▶ **INSTRUCTIONS FOR THE TASK**
Search the records below for the line containing "635x443 pixels.". Write out that line and every line after it exactly as written.

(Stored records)
= = = =

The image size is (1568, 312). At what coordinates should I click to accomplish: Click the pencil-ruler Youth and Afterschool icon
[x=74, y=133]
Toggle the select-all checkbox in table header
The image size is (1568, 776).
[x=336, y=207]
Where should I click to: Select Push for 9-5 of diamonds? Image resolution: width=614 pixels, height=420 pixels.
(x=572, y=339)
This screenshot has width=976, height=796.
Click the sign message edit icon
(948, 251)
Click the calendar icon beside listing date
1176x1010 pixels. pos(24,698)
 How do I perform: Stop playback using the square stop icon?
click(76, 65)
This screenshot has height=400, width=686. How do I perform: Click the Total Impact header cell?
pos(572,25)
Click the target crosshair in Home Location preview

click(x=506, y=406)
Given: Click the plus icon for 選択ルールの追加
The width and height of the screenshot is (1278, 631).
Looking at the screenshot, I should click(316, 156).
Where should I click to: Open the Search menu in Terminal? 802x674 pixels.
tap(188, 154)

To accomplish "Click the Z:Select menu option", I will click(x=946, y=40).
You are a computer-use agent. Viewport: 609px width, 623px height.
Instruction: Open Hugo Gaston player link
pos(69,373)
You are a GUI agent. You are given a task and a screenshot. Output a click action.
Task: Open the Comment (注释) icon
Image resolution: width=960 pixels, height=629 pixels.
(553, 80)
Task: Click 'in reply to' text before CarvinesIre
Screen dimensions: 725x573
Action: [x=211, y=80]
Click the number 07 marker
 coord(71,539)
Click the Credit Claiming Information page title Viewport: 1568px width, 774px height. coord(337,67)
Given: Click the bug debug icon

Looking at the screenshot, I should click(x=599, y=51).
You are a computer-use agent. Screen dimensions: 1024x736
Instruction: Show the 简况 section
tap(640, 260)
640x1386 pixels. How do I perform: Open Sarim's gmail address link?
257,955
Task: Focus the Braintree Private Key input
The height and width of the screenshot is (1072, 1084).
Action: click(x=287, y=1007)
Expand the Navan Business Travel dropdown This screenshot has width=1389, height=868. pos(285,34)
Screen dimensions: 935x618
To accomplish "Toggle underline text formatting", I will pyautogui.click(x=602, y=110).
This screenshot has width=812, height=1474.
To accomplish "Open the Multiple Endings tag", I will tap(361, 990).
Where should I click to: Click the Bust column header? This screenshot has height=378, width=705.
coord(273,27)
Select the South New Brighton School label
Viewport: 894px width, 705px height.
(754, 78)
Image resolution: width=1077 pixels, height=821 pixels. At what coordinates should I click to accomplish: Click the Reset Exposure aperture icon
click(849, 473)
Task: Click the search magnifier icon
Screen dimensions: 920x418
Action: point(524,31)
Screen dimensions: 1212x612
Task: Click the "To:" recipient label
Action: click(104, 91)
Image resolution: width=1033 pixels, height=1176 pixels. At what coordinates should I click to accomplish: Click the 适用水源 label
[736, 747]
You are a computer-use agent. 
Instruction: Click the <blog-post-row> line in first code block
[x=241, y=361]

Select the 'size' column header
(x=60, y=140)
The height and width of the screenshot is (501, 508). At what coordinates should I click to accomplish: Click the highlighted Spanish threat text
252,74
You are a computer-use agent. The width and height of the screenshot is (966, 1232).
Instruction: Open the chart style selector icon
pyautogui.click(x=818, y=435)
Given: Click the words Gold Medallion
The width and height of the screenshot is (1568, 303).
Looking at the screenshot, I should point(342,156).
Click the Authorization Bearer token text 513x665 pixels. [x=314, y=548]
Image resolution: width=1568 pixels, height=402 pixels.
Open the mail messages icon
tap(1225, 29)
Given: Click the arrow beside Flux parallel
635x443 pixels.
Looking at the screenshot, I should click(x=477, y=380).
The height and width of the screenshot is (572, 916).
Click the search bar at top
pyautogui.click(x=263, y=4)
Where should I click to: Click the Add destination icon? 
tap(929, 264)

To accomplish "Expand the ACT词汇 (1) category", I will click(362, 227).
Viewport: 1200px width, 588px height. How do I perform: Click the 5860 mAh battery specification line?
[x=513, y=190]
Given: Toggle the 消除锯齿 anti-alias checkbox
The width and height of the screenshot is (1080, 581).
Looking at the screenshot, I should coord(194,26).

= = = =

▶ **OUTPUT OF THE EXERCISE**
635x443 pixels.
Looking at the screenshot, I should click(x=477, y=380).
The height and width of the screenshot is (572, 916).
Click the search bar at top
pyautogui.click(x=263, y=4)
Where should I click to: Click the Add destination icon? 
tap(929, 264)

To accomplish "Expand the ACT词汇 (1) category", I will click(362, 227).
Viewport: 1200px width, 588px height. How do I perform: Click the 5860 mAh battery specification line?
[x=513, y=190]
Given: Toggle the 消除锯齿 anti-alias checkbox
The width and height of the screenshot is (1080, 581).
Looking at the screenshot, I should coord(194,26).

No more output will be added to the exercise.